In short, yes… well maybe?
Now that I’ve spoiled the ending, let me tell you how I came to find this out. Obviously I have a Geforce GT 710, and I have something that I need to encode. It was only a matter of time before I would find out if hardware encoding is possible using Nvidia’s NVENC.
Recently, I began looking at hardware encoding for Jellyfin. And while scouring the internet looking for other people’s solutions, I became quickly under the impression that NVENC is not supported on the GT 710. Even NVIDIA’s support matrix doesn’t list the GT 710 nor does it list any Kepler based cards. The 1st gen Maxwell architecture is the oldest gpu listed. However, a few things didn’t quite add up.
For example, NVIDIA’s SDK Docs say that the first architecture to support NVENC was Kepler. And, Kepler can encode H.264 streams, which most if not all of my library consists of. The next key to the puzzle was that apparently the GT 710 could be either a Fermi device or a Kepler device. And according to Robert Crovella (NVIDIA forum moderator), some Kepler devices can run CUDA 11. #foreshadowing
After installing the card into my Arch Linux server, I checked the Arch wiki to see which driver I should use. According to the wiki, I need to use the nvidia-470xx-dkms driver from the AUR.
yay -Sy nvidia-470xx-dkms
After a reboot, I checked to see if the driver was loaded.
lspci -k | grep -A 2 -E "(VGA|3D)"
01:00.0 VGA compatible controller: NVIDIA Corporation GK208B [GeForce GT 710] (rev a1)
Subsystem: Micro-Star International Co., Ltd. [MSI] Device 8c93
Kernel driver in use: nvidia
It did in fact load!
Looking at nvidia-smi, I saw that the card was running CUDA 11.4. So this MSI card must be at least a Kepler card. To see if it could encode using NVENC, I did a test using ffmpeg.
ffmpeg -i big_buck_bunny.mp4 -c:v h264_nvenc -rc constqp -qp 28 -c:a copy big_buck_bunny.mkv
Success! It’s not the fastest card out there. It ran at 70 fps, but I was finally able to encode a video without maxing out all 8 threads of my CPU! Now that I know that ffmpeg can use NVENC to encode, I turned my attention to Jellyfin.
Jellyfin, like PLEX, uses ffmpeg to transcode video. However, my Jellyfin instance is running in a container which separates it (somewhat) from the server’s hardware. To mitigate this, we must pass the hardware to the container. We can do this by installing and using NVIDIA’s container toolkit.
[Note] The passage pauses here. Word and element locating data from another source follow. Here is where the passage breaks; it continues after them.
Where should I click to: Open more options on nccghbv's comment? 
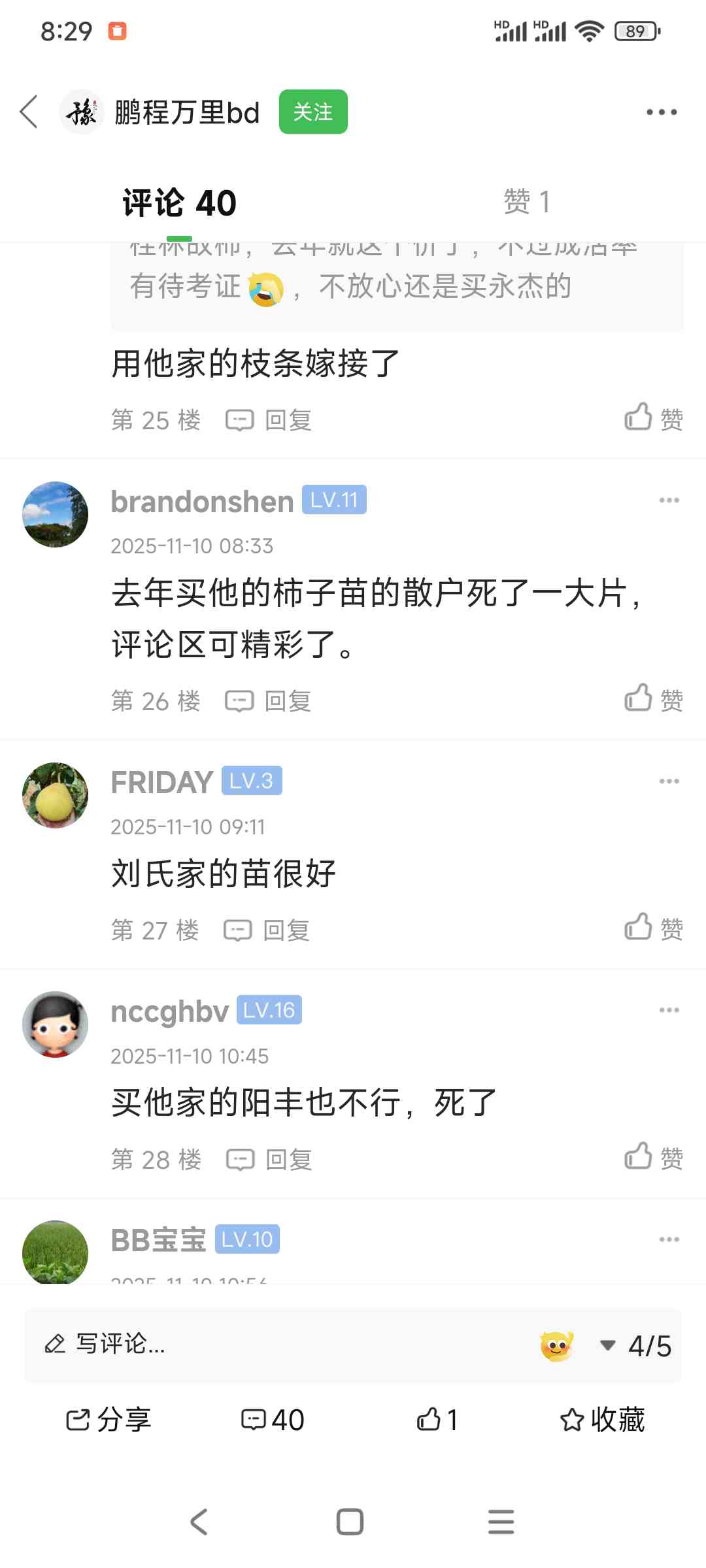coord(669,1010)
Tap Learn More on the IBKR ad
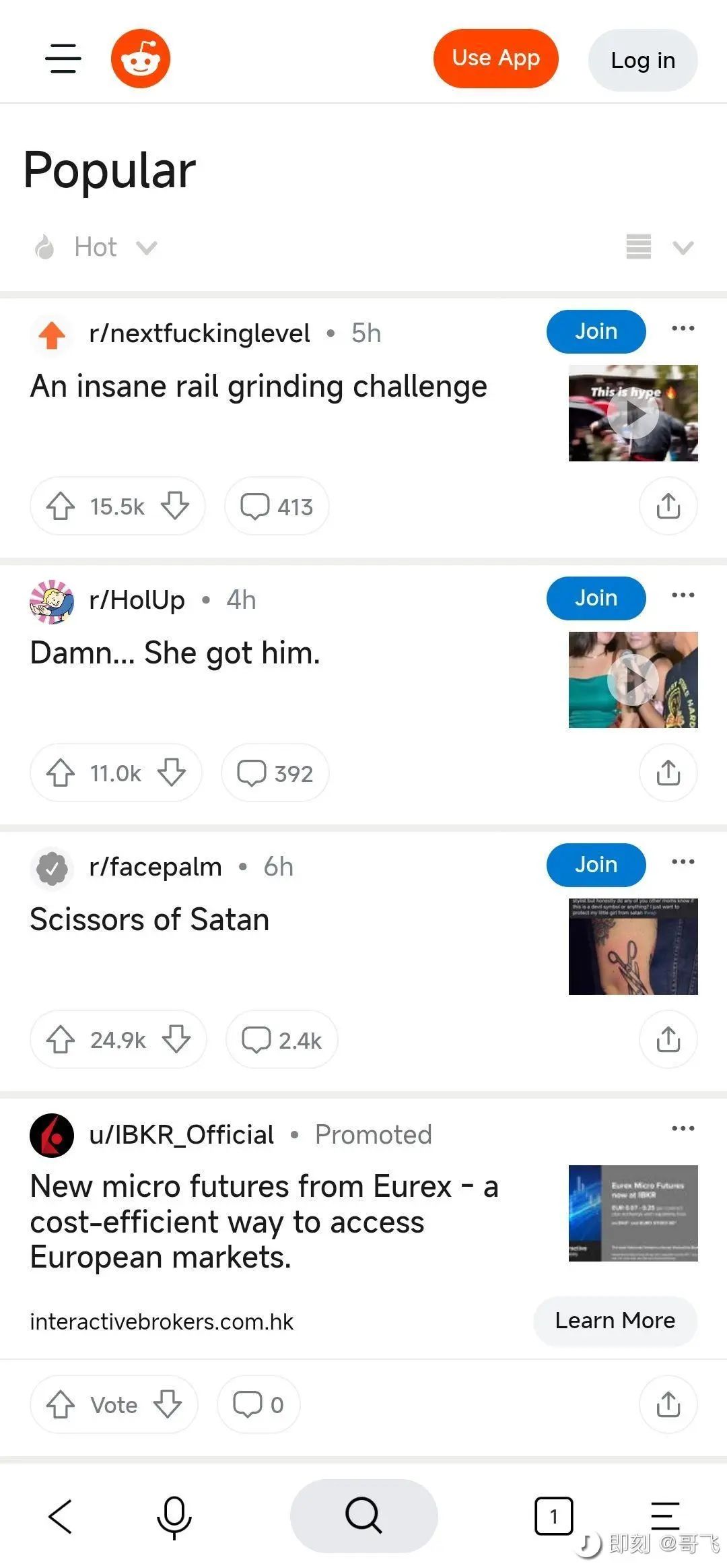The image size is (727, 1568). (615, 1321)
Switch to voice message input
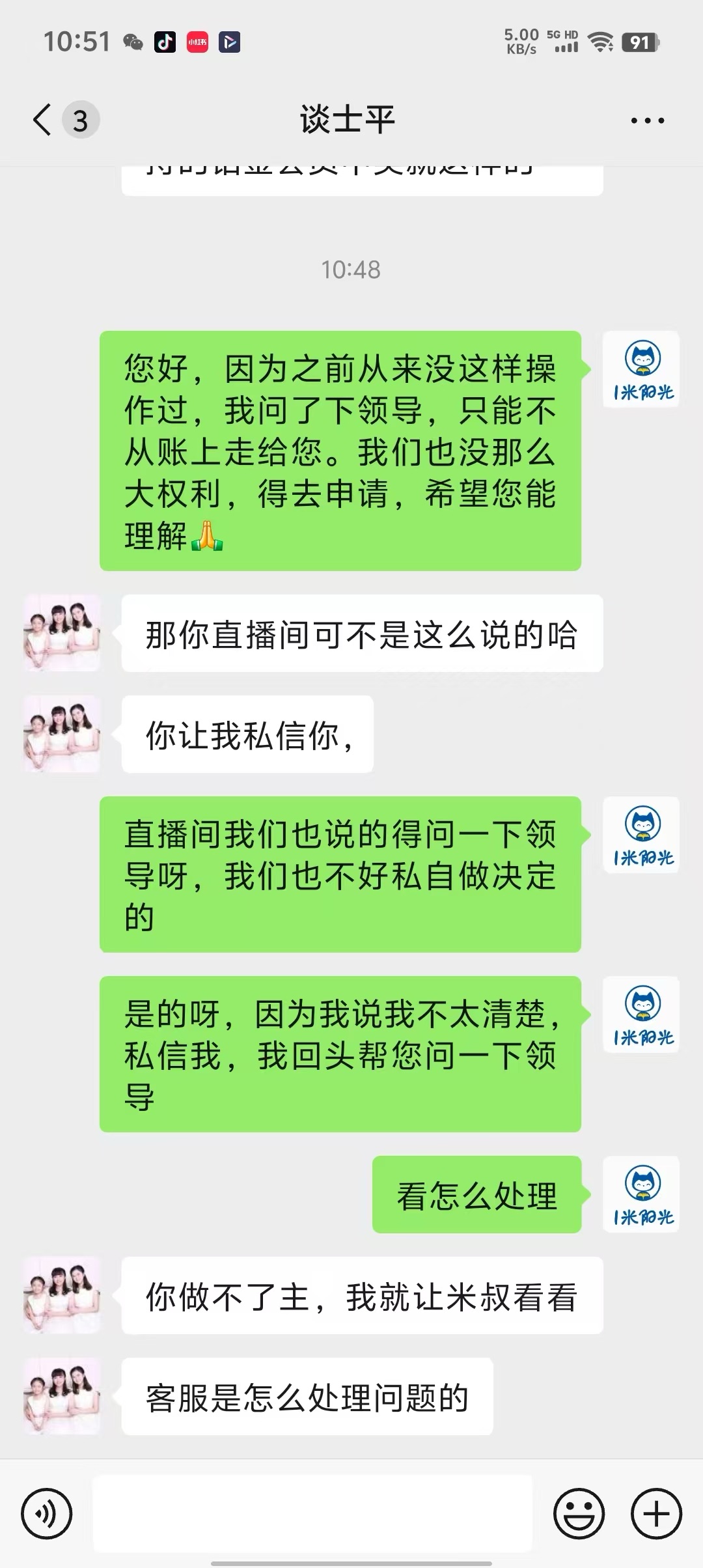The width and height of the screenshot is (703, 1568). 47,1514
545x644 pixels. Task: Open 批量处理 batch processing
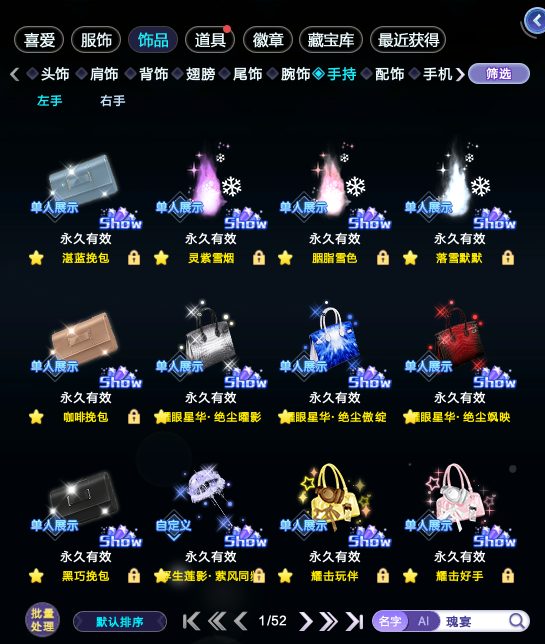pos(42,620)
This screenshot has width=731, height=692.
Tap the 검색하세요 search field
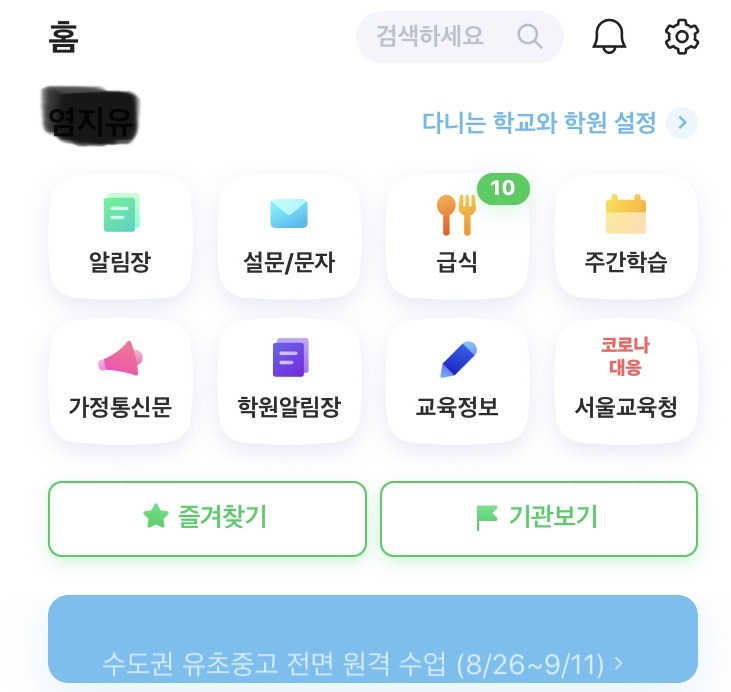pyautogui.click(x=459, y=37)
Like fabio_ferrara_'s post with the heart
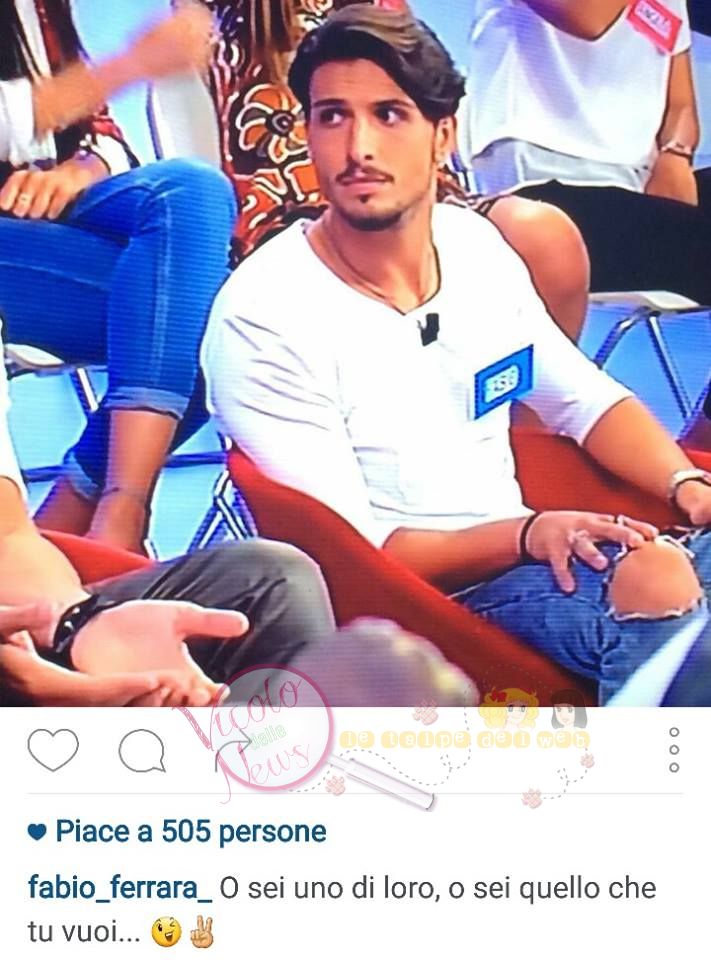The width and height of the screenshot is (711, 960). pos(53,750)
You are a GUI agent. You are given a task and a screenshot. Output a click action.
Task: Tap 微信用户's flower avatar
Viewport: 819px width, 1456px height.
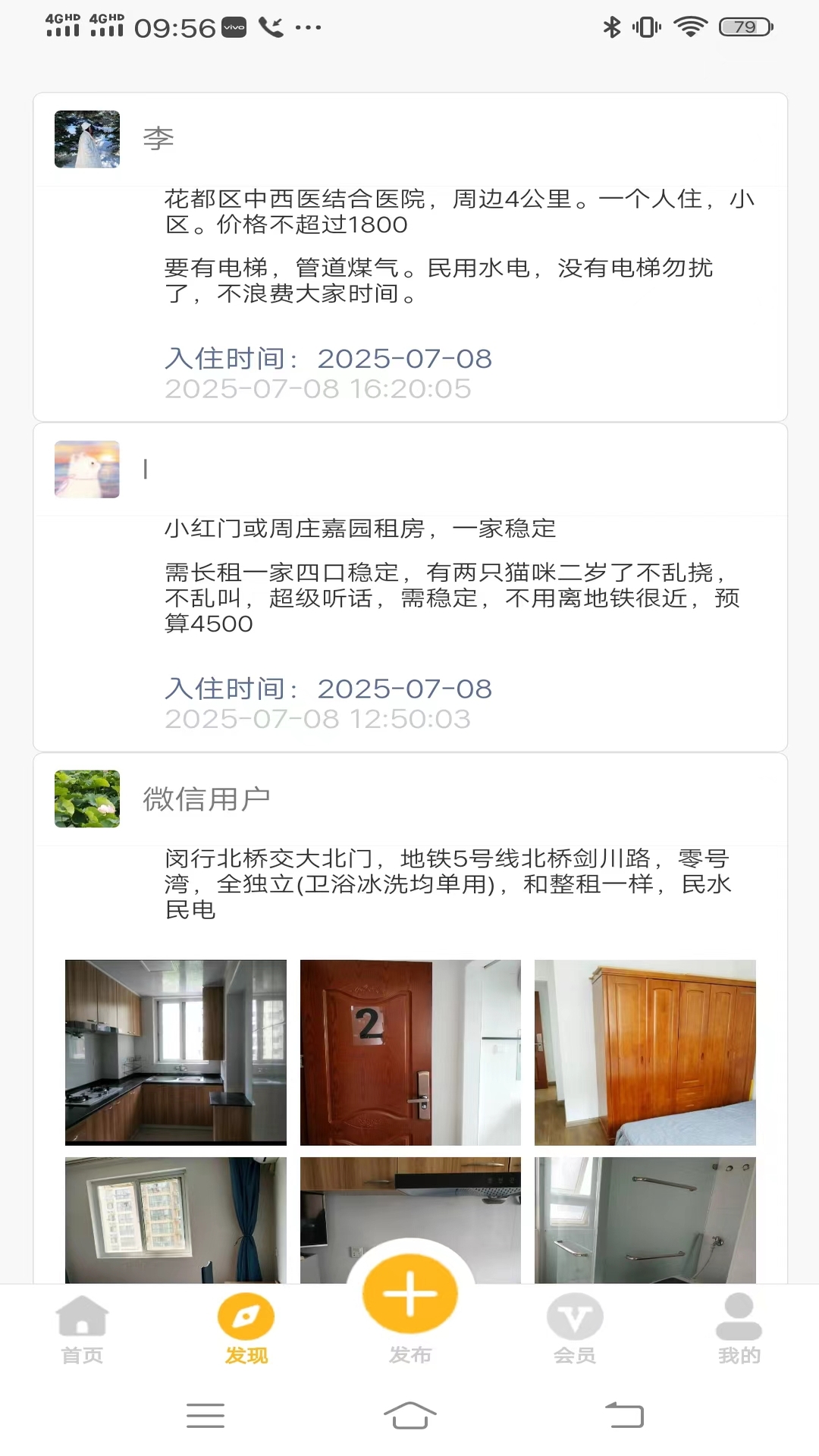[x=86, y=800]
yay -S nvidia-container-toolkit
Afterwards, we need to instruct Jellyfin to look for this hardware. Taken from Jellyfin’s documentation, I added this to my docker-compose yaml file.
services:
jellyfin:
image: jellyfin/jellyfin
# ... my Jellyfin config
deploy:
resources:
reservations:
devices:
- capabilities: [gpu]
I then recreated the image.
docker-compose pull
docker-compose up -d
Finally, we go to our Jellyfin dashboard and enable transcoding using NVIDIA NVENC and test. Although the GT 710 isn’t the fastest card out there, it can still give my server a little more headroom while streaming movies from Jellyfin. Before this install, transcoding movies would max the server CPU (Intel Core i7 - 870) load. Now, it slightly raises the CPU load. That’s a huge win.